→ **ESTRATTO DELLA FONTE**
Nel Dizionario geografico-storico-statistico-commerciale (1854) Goffredo Casalis così descrive il comune:

Viù (Vicus Lancensium), capoluogo di mandamento nella prov., dioc. e div. di Torino. Dipende dal magistrato d'appello, intend. gen., tribunale di prima cognizione, ipot. di Torino, insin. di Lanzo. Ha l'uffizio di posta. Sta nella valle a cui dà il nome, sulla sinistra del Chiara, a maestrale di Torino da cui è distante diciotto miglia circa. I confini di questo mandamento sono: a tramontana l'alto contrafforte che lo separa dalla valle d'Ala, a levante i mandamenti di Fiano e di Lanzo, a mezzodì il contrafforte che dal Mont-Bas s'innalza gradatamente sino alla Roccia-Melone, separandolo dalla valle della Dora Riparia, ed a ponente le Alpi Graje dalla roccia Michel al col d'Arnas. Viù come capoluogo di mandamento ha soggetti i comuni di Col di s. Giovanni, di Lemie, e d'Usseglio.

Al comune di Viù sono aggregate le seguenti frazioni: La-Gritlera, Les Maddalene, le-col-de-Capretto, le Crot, Toglie, Malpas, Fubine, Mondrezza, Oldri, Crochera, Selvagnengo, Paschero, Pascheretto, Molar-Tessieri, Molar-Marchis, Verzino, Pian-de-l'Ento, Ayres, Crat-de-l'Inverso, Chiabergie, Tuober-ghengo, Molar-Michela, Fucine, Verney, Venera, Rochiettera, Brendo, Balma, Alas, Guicciardièra, Truchera, Pessinèa, les-Tournets, Freida, Cramoletti, Eiretta, Polpresa, Piazza, Carlevà.

→ **COMPITO ASSEGNATO 1**
Secondo il brano su Viù, quante miglia circa separano il comune da Torino?
→ **COMPITO ASSEGNATO 2**
Prosegui il brano su Viù a partire dall'ultima frase riportata.
I dati hanno una provenienza diversa da quella del brano su Viù.

→ **MATERIALE FORNITO**
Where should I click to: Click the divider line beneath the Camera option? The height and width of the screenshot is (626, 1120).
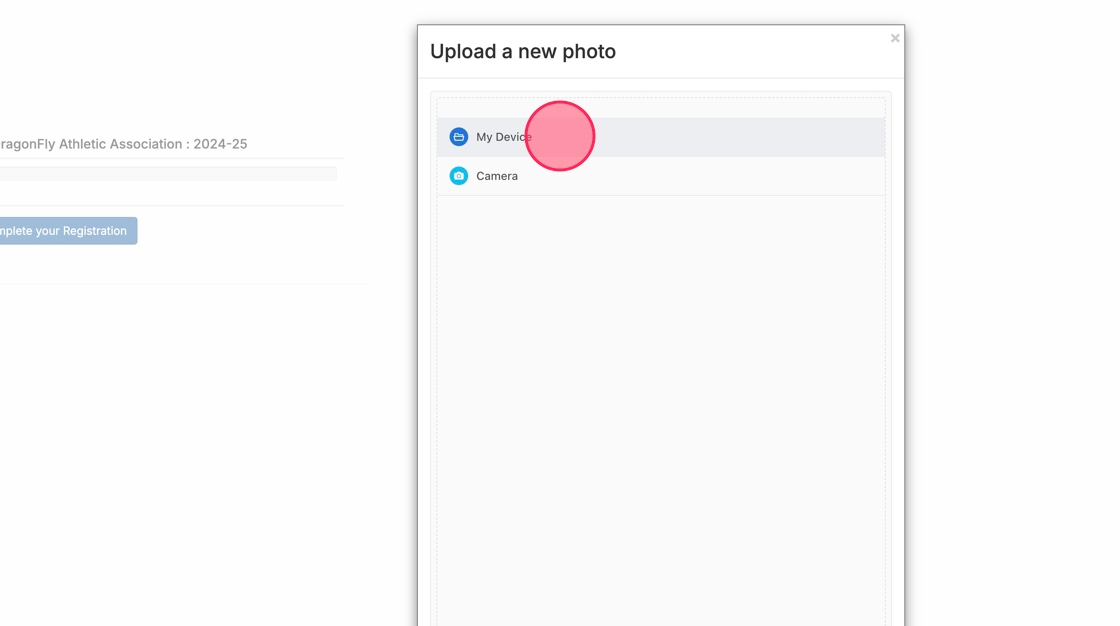(x=660, y=195)
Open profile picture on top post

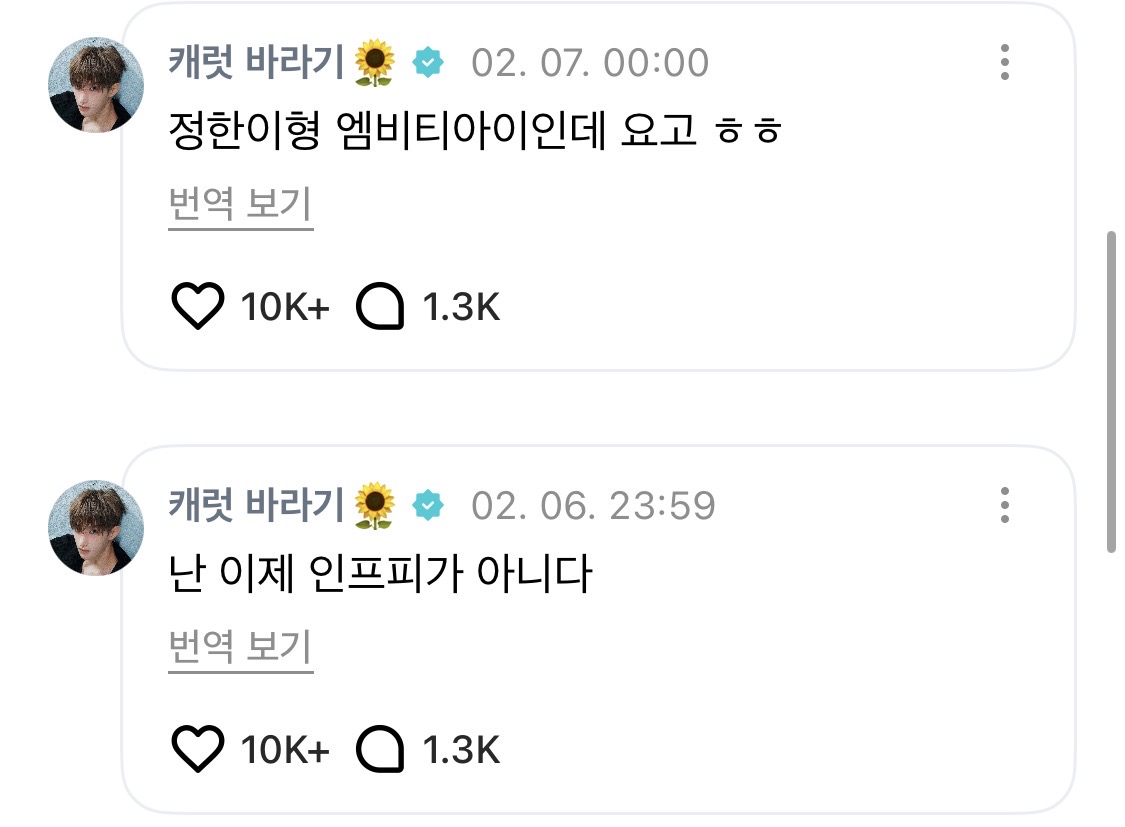(96, 85)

→ **RISULTATO 1**
Diciotto miglia circa.

→ **RISULTATO 2**
Il Villaggio di Viù è il più popolato delle tre valli dette di Lanzo. Giace in un bello e vasto bacino a 401 tese di elevazione al di sopra del livello del mare, e 168 al dissopra della piazza di s. Giacomo di Lanzo, da cui è lontano sei miglia. Delle sue vie comunali, una assai malagevole, della lunghezza di 18 chilometri, tende ad Usseglio; un'altra mantenuta in buono stato accenna a Germagnano pel tratto di 13 chilometri; una terza di difficile passo, lunga chilometri 6; scorge al comune di s. Gioanni; una infine per tratto di 15 chilometri conduce a Lemie. Le strade vicinali che servono di comunicazione tra le villate meno discoste dal capoluogo si trovano in istato assai buono.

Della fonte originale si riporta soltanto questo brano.